Third-party relationships are numerous and extend into many areas of the business. Look at any company’s catalog of risk functions and it’s clear that third parties can touch on many of them.

And yet, companies have historically under-budgeted for TPRM and other aspects of due diligence. It can get expensive. But technology solutions that automate many historically human-intensive TPRM processes—and make it possible to break down silos by enabling cross-functional collaboration and accountability for monitoring third-party risk—can help increase effectiveness and control costs.

It’s important to note that in some cases, a cultural or mindset shift may also be needed to confirm that the business units that most often engage third parties fully appreciate the need for persistent TPRM, as well as ways they can benefit from it almost immediately.

Fortifying overall compliance and building trust

As with enterprise risk management overall, TPRM done right offers its own set of opportunities.

Knowledge truly is power. When the right people across multiple functions have access to comprehensive data, they can act on that information faster and more effectively. The DOJ expects companies to bolster their ability to use data to drive compliance. Improving data handling across the enterprise should be part of ongoing digital transformation efforts. The DOJ aso expects companies to monitor third-party risk on an ongoing basis, not just during onboarding.

Taking a hard look at your TPRM program also offers the opportunity to assess your cybersecurity strategy and identify weak spots. After all, some third parties may have access to your systems and data, so you need to confirm they’re applying the same security measures you expect from your own organization’s enterprise-wide controls and employees’ individual vigilance.

Another element of stakeholder trust is a growing focus on environmental, social and governance (ESG) issues. Compliance leaders are factoring this into their strategies because third-party risk and ESG programs share significant intersection points. After all, third parties’ business practices ultimately reflect on your company, making it critical to confirm they are operating lawfully and ethically. In PwC’s most recent Trust in US Business Survey, almost half of business leaders said they’ve taken steps to achieve an ethical and sustainable supply chain as part of their overall efforts to strengthen stakeholder trust. 

Setting yourself up for TPRM success

Many companies have robust, advanced TPRM programs. Those that don’t are definitely playing catch-up. But you have to start somewhere—and even if you have a program in place there’s always room for improvement. Here are some useful questions to ask and next steps to consider:

  • Are resources adequate?  In turbulent times, justifying increased spending in any one area can be difficult. Technology solutions that integrate automation and analytics to help vet and monitor third parties offer a way to control costs and streamline TPRM processes, while also hardening other aspects of data security and cybersecurity. The TPRM solution you select should also be easy to enhance as the regulatory landscape changes.

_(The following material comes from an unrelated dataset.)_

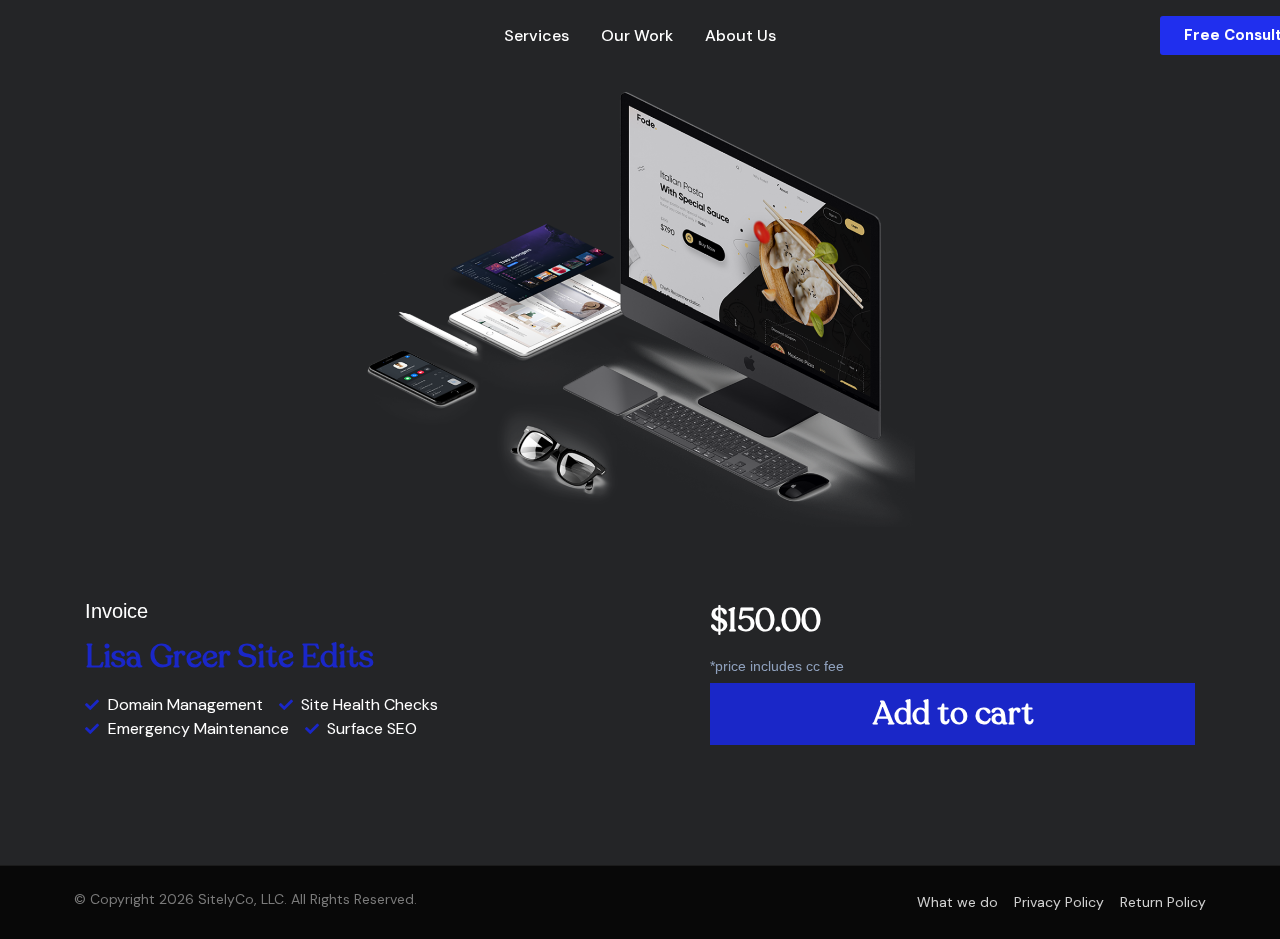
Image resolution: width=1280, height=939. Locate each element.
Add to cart (953, 714)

  • Are the right people involved and accountable? One mistake some companies make with regard to TPRM is not getting the right people involved in program design and upkeep. Compliance teams should be involved, of course, but so should people close to the third parties (particularly people from the business unit that initiated the relationship).

  • Is your TPRM aligned with your overall business strategy? This is critical, but it’s sometimes an afterthought. And like your business strategy, your TPRM program should evolve along with changes in the market or company goals.

As with most complex business challenges, there is no silver bullet for managing third-party risk. But when it’s done right, companies can conduct continuous monitoring, establish a single source of truth about how your organization is interacting with a third party, and effectively strengthen trust among your stakeholders.